## ЗАДАНИЯ
a) Как называется написанная Джеймсом Бутом биография, о которой говорится в тексте о Филипе Ларкине?
b) Напишите продолжение текста о Филипе Ларкине, начиная сразу после последней приведенной фразы.

Александр Генис: Исполнилось тридцать лет со дня смерти одного из самых популярных поэтом англоязычного мира Филипа Ларкина. Дождавшись этой даты, Вестминстерское аббатство наконец решило отвести ему место в своем “Уголке поэта”, несмотря на то, что поэт был воинствующим агностиком и автором бунтарских стихов.
Сегодня Владимир Гандельсман представит того еще мало известного русским читателям поэта, опираясь на биографию Ларкина, написанную Джеймсом Бутом. Эта книга называется “Жизнь, любовь и судьба”.
Володя начнем, как всегда, с краткой справки.
Владимир Гальдесман: Фи́лип А́ртур Ла́ркин (англ. Philip Arthur Larkin, 9 августа 1922, Ковентри — 2 декабря 1985, Кингстон-апон-Халл) — британский поэт, писатель и джазовый критик.
Учился в Оксфорде (1940-1943), где подружился с прозаикомКингсли Эмисом. Затем всю жизнь проработал университетским библиотекарем, сначала в Белфасте, затем — в университете Халла (Восточный Йоркшир). В1984 году Ларкину было предложено почётное звание Поэта-лауреата, которое он отверг. За свои литературные заслуги награждён Орденом Кавалеров Славы и Орденом Британской империи. В 2003 году Общество поэтической книги назвало Ларкина самым любимым читателями послевоенным поэтом Великобритании, в 2008 году газета The Times — лучшим британским автром послевоенной эпохи.
Александр Генис: Чем же замечательна новая биография Ларкина?
Владимир Гальдесман: Новая биография Филипа Ларкина, написанная Джеймсом Бутом, не так уж захватывающа, но вполне пришлась ко двору. Если вы согласны с тем, что Ларкину принадлежат лучшие строки англоязычной поэзии, тогда, быть может, будет занятно взглянуть на него и как на человека, и как на поэта. Особенно – как на человека.
Объяснение тому, что биографический жанр цветёт и пахнет, дал Пушкин в хрестоматийном письме Вяземскому: «Толпа жадно читает исповеди, записки etc., потому что в подлости своей радуется унижению высокого, слабостям могущего. При открытии всякой мерзости она в восхищении. Он мал, как мы, он мерзок, как мы! Врёте, подлецы: он и мал и мерзок – не так, как вы, – иначе».

## ВЫДЕРЖКА ИЗ ДАННЫХ
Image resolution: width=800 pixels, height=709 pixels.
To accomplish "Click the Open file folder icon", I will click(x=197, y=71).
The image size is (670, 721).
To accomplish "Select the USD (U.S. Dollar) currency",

==

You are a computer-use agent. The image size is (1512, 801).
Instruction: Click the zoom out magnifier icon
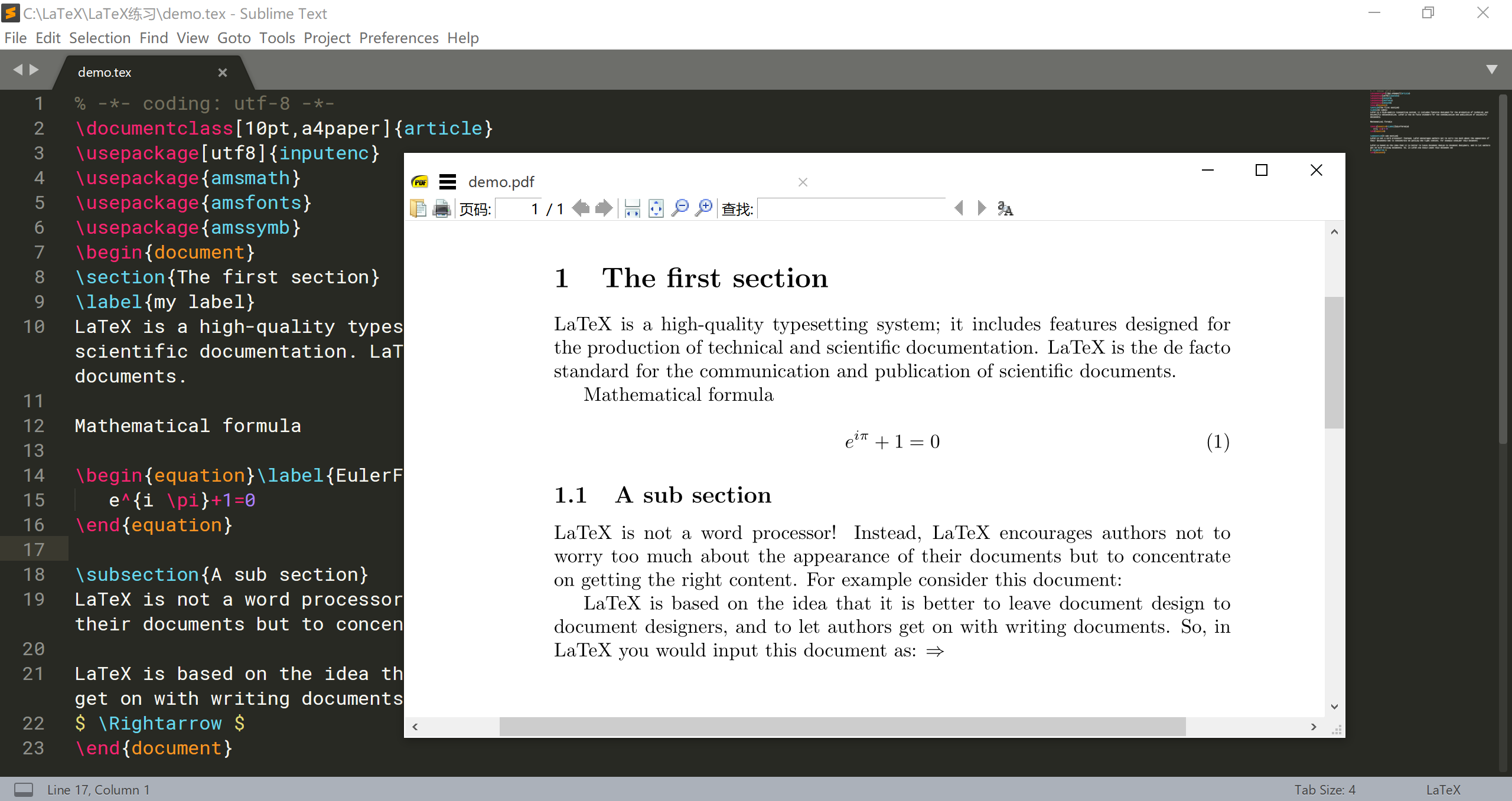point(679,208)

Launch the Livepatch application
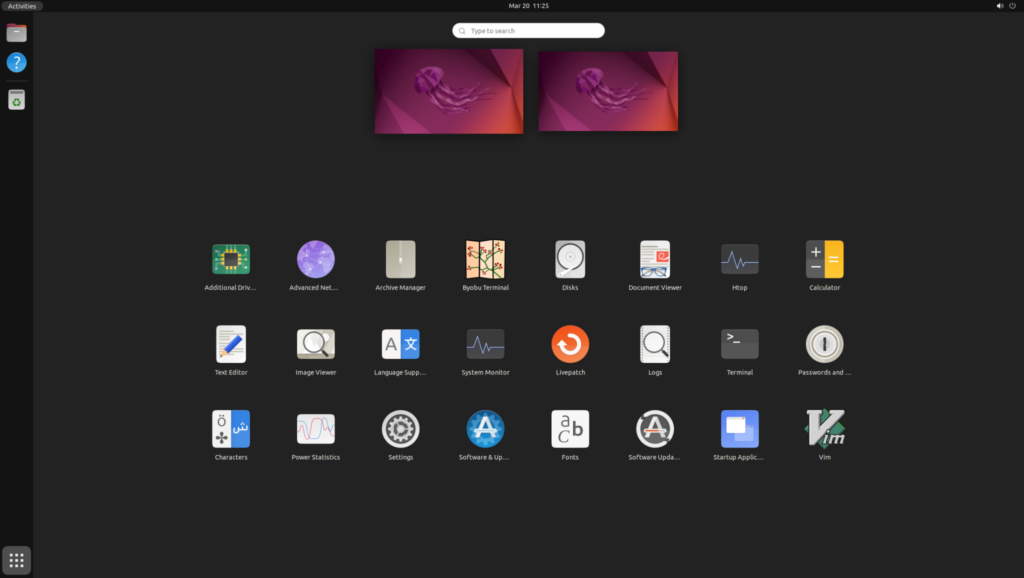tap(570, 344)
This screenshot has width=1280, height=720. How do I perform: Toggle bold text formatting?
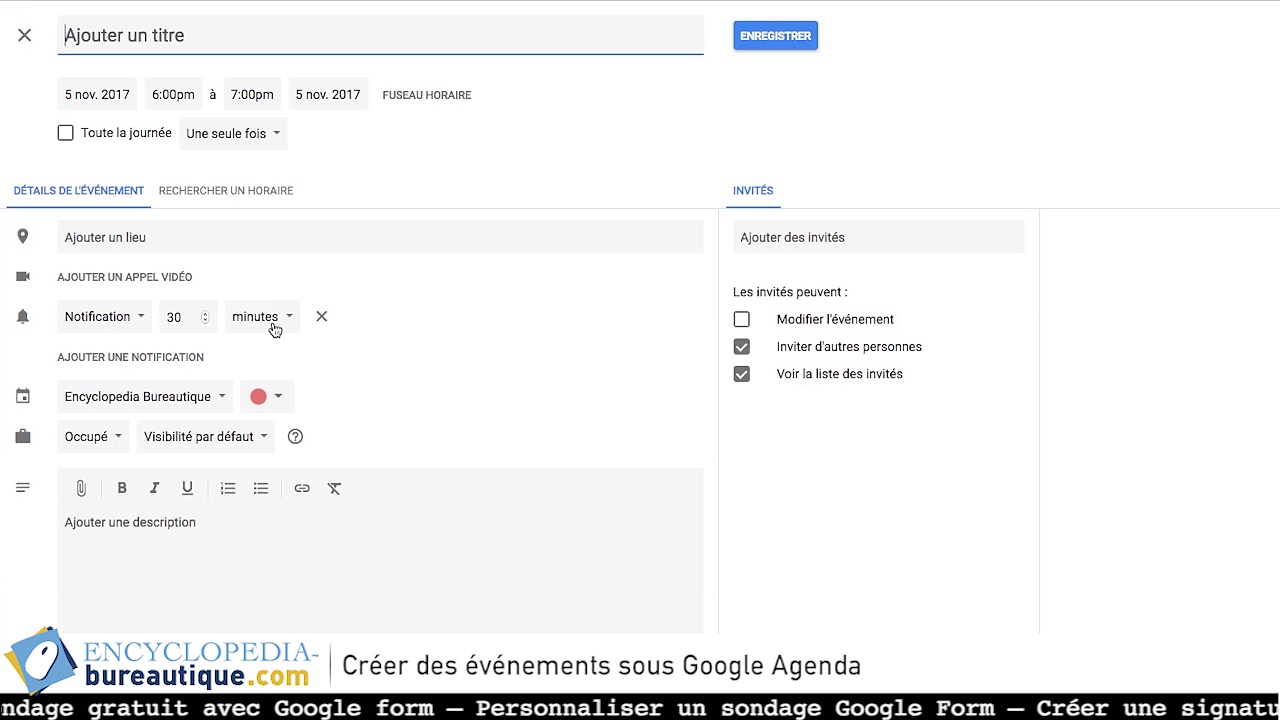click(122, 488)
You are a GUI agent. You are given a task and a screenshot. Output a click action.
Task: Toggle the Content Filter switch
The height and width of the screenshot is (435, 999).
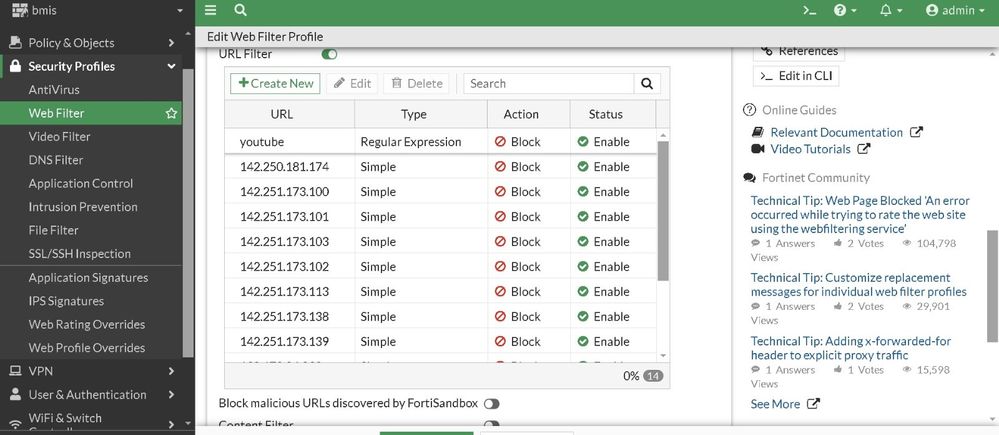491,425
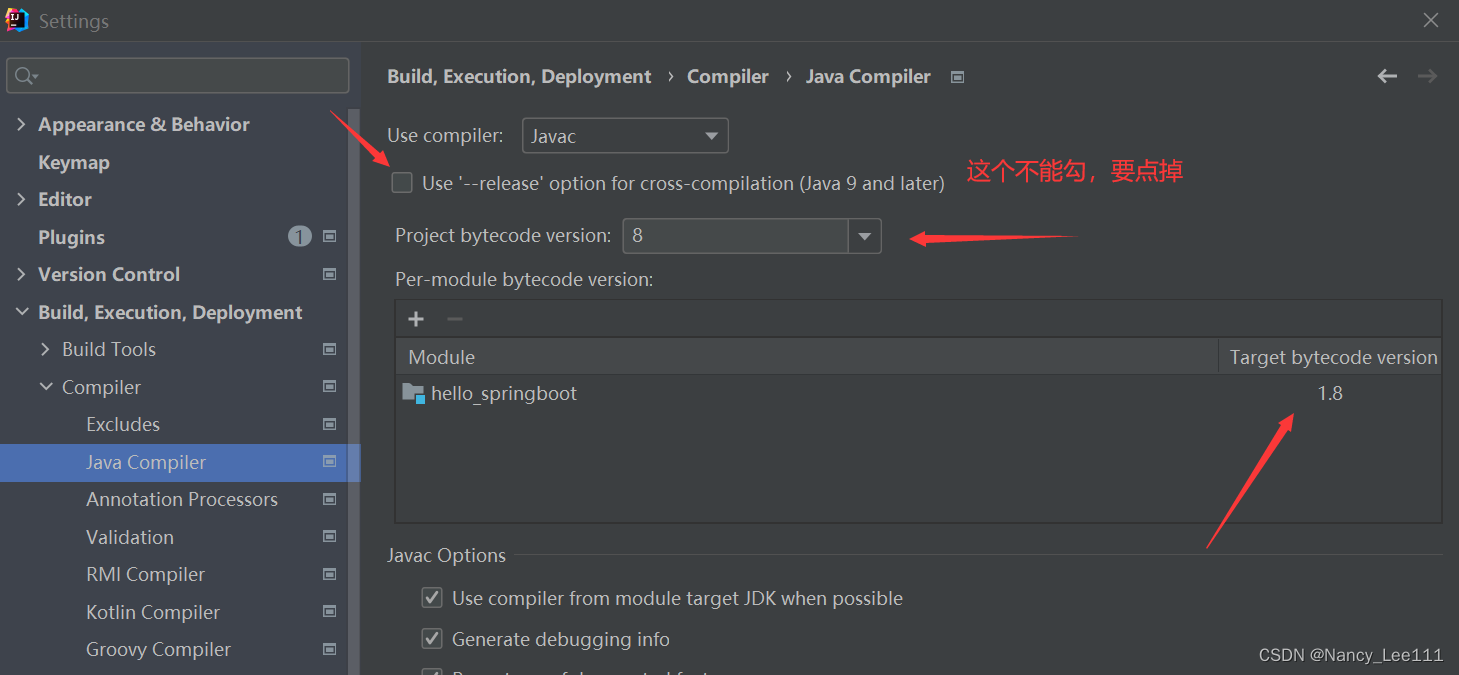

## ОТВЕТЫ
a) «Жизнь, любовь и судьба».

b)
Александр Генис: Я понимаю, о чём Вы говорите. Некоторая как бы неясность вошла в образ Ларкина после смерти, когда его душеприказчики опубликовали его письма, и его первую биографию.
Владимир Гальдесман: Это было давно, и это правда. Кстати, «душеприказчик» по-английски то же, что и «палач» - executer, и к несчастью для восприятия образа Ларкина в его биографии вскрылись факты использования расистской и неприлично-сексуальной риторики, и не только. Его экзекуторам не пришло в голову поместить перед биографией некоторое предисловие, поясняющее, что подобные высказывания поэт допускал только в частных беседах и что свои письма он тоже считал своей частной жизнью. В публичной жизни он превосходно знал, как себя вести и что говорить. Они этого почему-то не сделали. Они не сделали того, что так очевидно от них ожидалось, но отнюдь не тупицами, которые с вожделением только и ждали того часа, когда можно будет публично укусить мёртвого поэта за пятку и (в их понимании) унизить его. Удручающее число англоязычных литературоведов сошлись на том, что Ларкина вообще не стоит читать, а те, которые понимали, какого ранга он поэт, залепили себе рты скотчем.
Александр Генис: Тем не менее огромное количество читателй по обе стороны Атлантики любят поэзию Ларкина. За последние 20 лет это мнение укрепилось. Вопрос в том, послужит ли укреплению репутации Ларкина его новая биография?
Владимир Гальдесман: Вероятно. Поклонники Ларкина видят главное достоинство книги Бута в том, что она демонстрирует: значение имеет только авторский текст и больше ничего.
Важно, что Бут был коллегой Ларкина в течение 17 лет и занимал место литературного консультанта в Литературном Обществе Ларкина. Можно ли его мнению доверять – другой вопрос.
Александр Генис: Ну а в чём всё-таки дело? Что же такого спорного в этой фигуре, давайте объясним, что за человек и поэт был этот самый Ларкин?
Владимир Гальдесман: Этот самый Ларкин, в отличие от ларчика, не просто открывается. Он разыгрывал роль мизантропа, исповедовал тотальное одиночество, острил своеобразно и цинично. Он не принял титул поэта-лауреата, но можно сказать, что Ларкин был британский поэт-лауреат разочарования. Его цинизм был смягчен только его скептицизмом, который лишь изредка позволял себе выражение какой-либо надежды или возможности, как это происходит в конце стихотворения «Деревья»: «Прошлый год мёртв, они, кажется, говорят: / начинай вновь, вновь, вновь». (Заметим, что для Ларкина акцент на слове «кажется» такой же, как на слове «вновь»).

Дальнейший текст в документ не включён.